Pues bien, resultó que esa noche, Sesshomaru y Kagome rondaban el lugar tomados del brazo haciendo bulla con cada grupo de gente que encontraban como dos camaradas de tragos. Cuando llegaron con Hojo comenzaron a hablar de temas triviales por no decir que si sentido. El joven quien no acostumbraba tomar se encontraba cien por ciento sobrio y después de unos minutos de platicar se ofreció a llevarlos a su casa debido a que en el estado en que se encontraban, ni siquiera iban a chocar porque de seguro ni iban a poder encontrar su coche, además que ya estaba harto de tanta palabrería sin sentido. Como no iba en su auto Sesshomaru muy acomedidamente le entregó las llaves del suyo.

-¡¿QUÉ? ¡YO JAMÁS HARÍA ESO!-

-Pues esa noche lo hiciste- dijo Hojo continuando con su relato.

Mientras salían del edificio notó que los dos borrachitos iban muy tomados de la mano mirándose sin ver por donde caminaban por lo que tuvo que guiarlos con sumo cuidado hasta el asiento trasero del automóvil. Al sentarse en el asiento del conductor comenzó a ajustar los espejos ya que Sesshomaru era un youkai bastante alto y él era más bajito; al acomodar el espejo retrovisor vio que ya no eran camaradas de tragos sino que ahora intercambiaban saliva. Ignoró el hecho de que, conforme el coche avanzaba y daba más vueltas en las calles, la respiración de ambos se hacía más agitada y ahora no sólo era respiración sino gemidos, risas e incluso golpes con las ventanas y el techo.
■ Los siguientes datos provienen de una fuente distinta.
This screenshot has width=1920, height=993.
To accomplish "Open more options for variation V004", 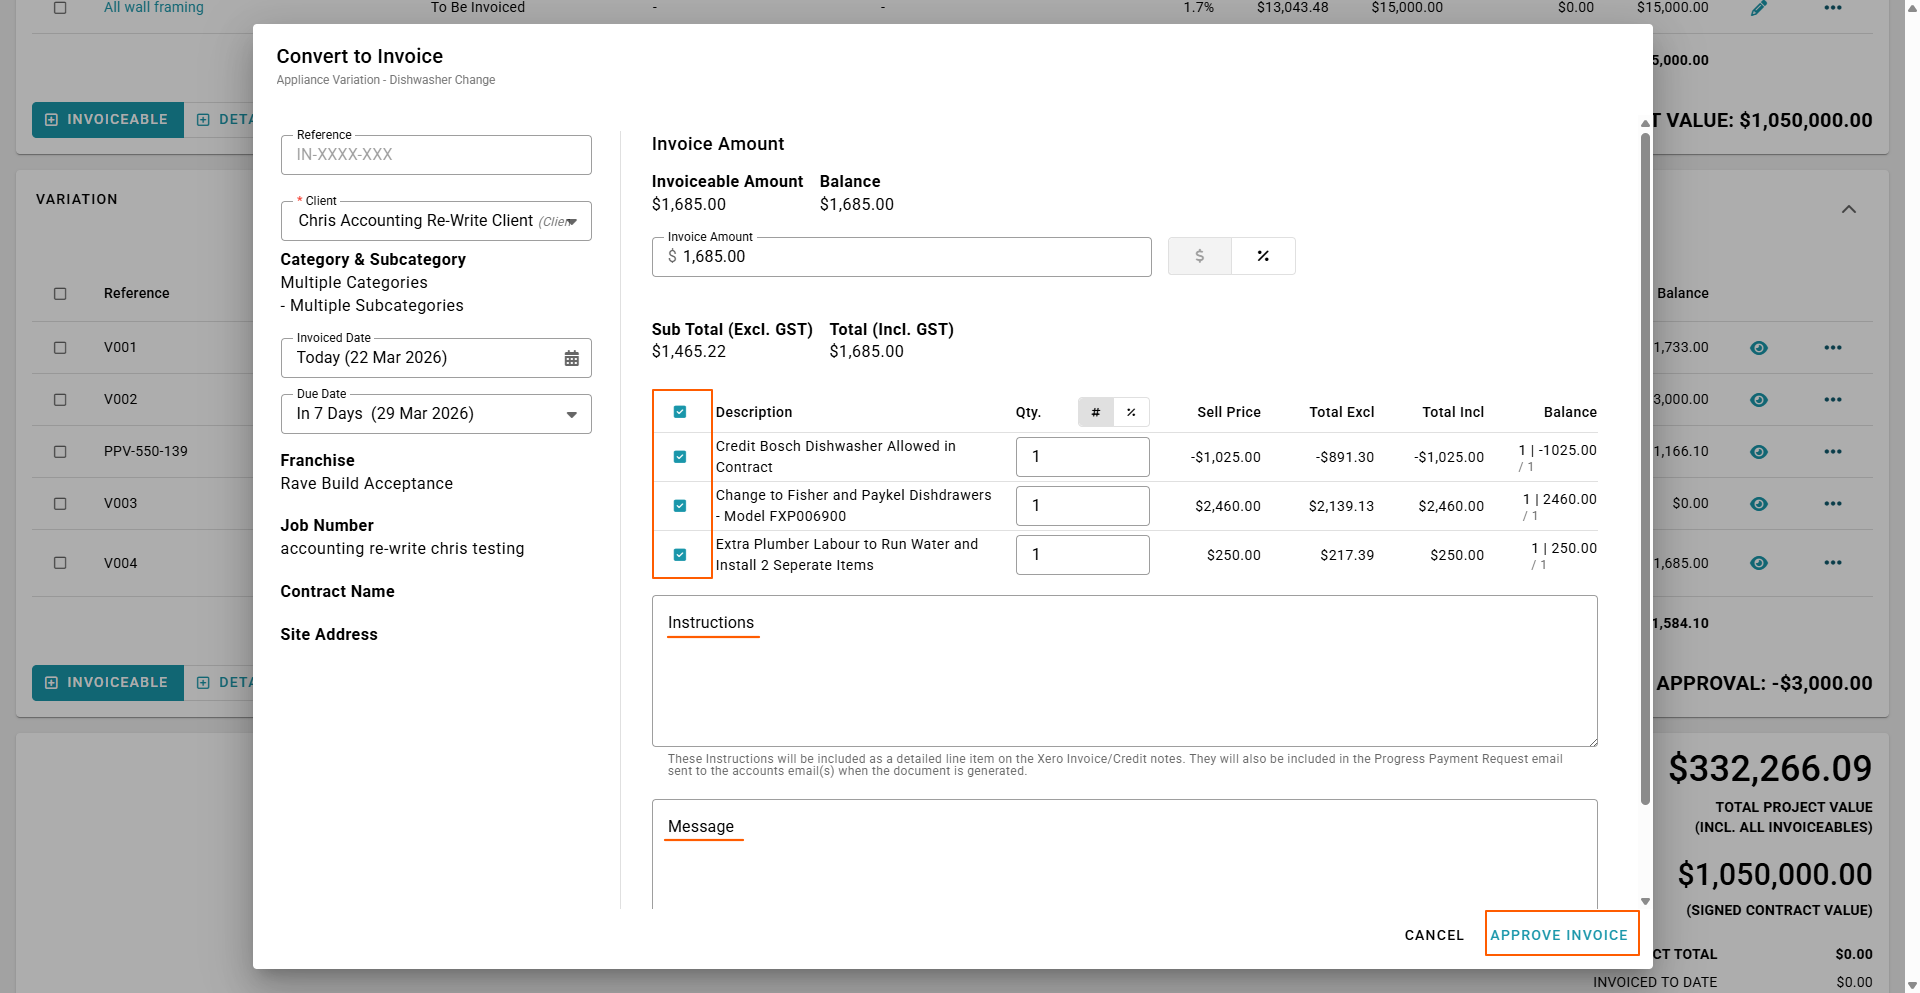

-Entonces tuve que llevarlos hasta la puerta de tu departamento; ya para ese punto Kagome, tú ya no tenías blusa y tú…-

-¡Ya, ya sabemos todo lo que necesitábamos, gracias!-

-De nada y felicida… -

Después de colgar la llamada hubo un silencio bastante incómodo en la habitación.

-Pft, esto es bastante… raro- dijo InuYasha rompiendo el hielo.

-¿Qué haces aquí?- preguntó Sesshomaru de pronto notando la presencia de su hermano.